The Excel file has three columns:

1. Date of sales.

2. Quantity, which you are going to treat as a potential demand for bananas. So, if demand is 400 kg, while your stock is 300 kg only, then only 75% the demand is satisfied; if stock is 500 kg, then full demand is satisfied but 100 kg of bananas are wasted. We assume, that bananas cannot be stored and sold on the next day. Unsold bananas go to waste.

3. Price is a selling price of bananas on a given day. The supermarket sells bananas with 20% margin. So, if the listed selling price is $1.20 then your cost of buying bananas on that day is $1 and your profit is 20 cents ($0.2) per one kilogram of bananas.

As you know, demand has a negative relationship with the price – if price goes up, demand goes down, people don’t buy that much if the price is too high. Hence, as a smart manager, you might be interested in a “flexible” solution where that depends on the price.

3. Being Elon Mask optimisation (25 marks)

Let’s assume that you are Elon Mask, and you plan to introduce two new models of cars: small sedan Tesla A and family sedan Tesla W. Suggested retail price for Tesla A is $33,900 and for Tesla W is $39,900. Manufacturing cost for these cars is $19,500 for Tesla A and $24,500 for Tesla W, plus additional fixed cost of $40,000,000 per year.
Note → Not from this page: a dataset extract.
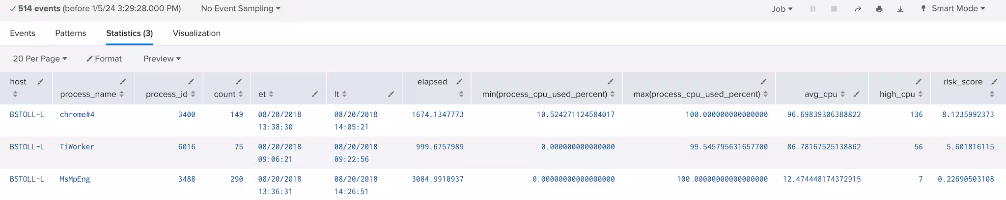
Task: Click the Format button
Action: (104, 59)
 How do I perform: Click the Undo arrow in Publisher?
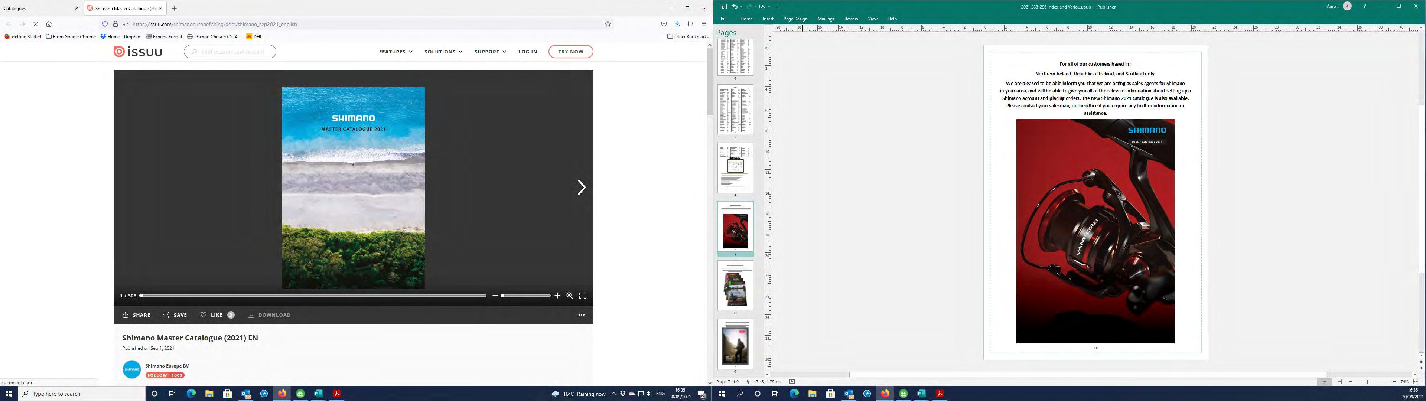[735, 7]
In the competitive market the number of sales will affect the sales price. It is estimated that for each model, the sales price drops by one dollar for each additional car sold. Also, sales in one model will affect sales of another model. It is estimated that the price of Tesla A will go down by additional 50 cents for each Tesla W sold; and price of Tesla W price will go down by 60 cents for each Tesla A sold.

Demand for cars is subject to some randomness and it is expected to follow a binomial distribution. Use the following formulas in Excel to get demand numbers:

· Tesla A: =BINOM.INV(10000,0.3,RAND())

· Tesla W: =BINOM.INV(10000,0.5,RAND())

Overall factory capacity is limited by 8,000 car per year. As, you can see from Excel formulas, market capacity is expected to be 8,000 cars too. Please estimate what is the optimal numbers of cars for Tesla A and Tesla W production?

Submission

Write and submit a report that answers all the questions above.  The guideline in the Course Outline is 1500 words.  Those words should be arranged into sentences and paragraphs that explain and justify the answers, although there are also a few algebraic expressions to be reported, particularly in the linear programming part.

Your report should be brief but have all attributes of a proper business report. As there are three independent and absolutely disconnected problems, you don’t need one global introduction and then a conclusion. You will have three separate mini-reports, each report will have its own introduction, problem formulation, discussion and conclusion.

You must submit: (1) your report in MS Word or PDF format, and (2) three Excel files – one file per the problem. Each Excel file includes all your Excel spread sheets relevant to the problem. Submit only meaningful spread sheets – don’t include your tests and “work in progress”. Take care about meaningful names for all spread sheets. It should be easy for me to see what is what.

If you have any questions – feel free to ask on the forum. You can discuss this exercise with me and other students. You are encouraged to share ideas but not solutions. Remember about academic integrity.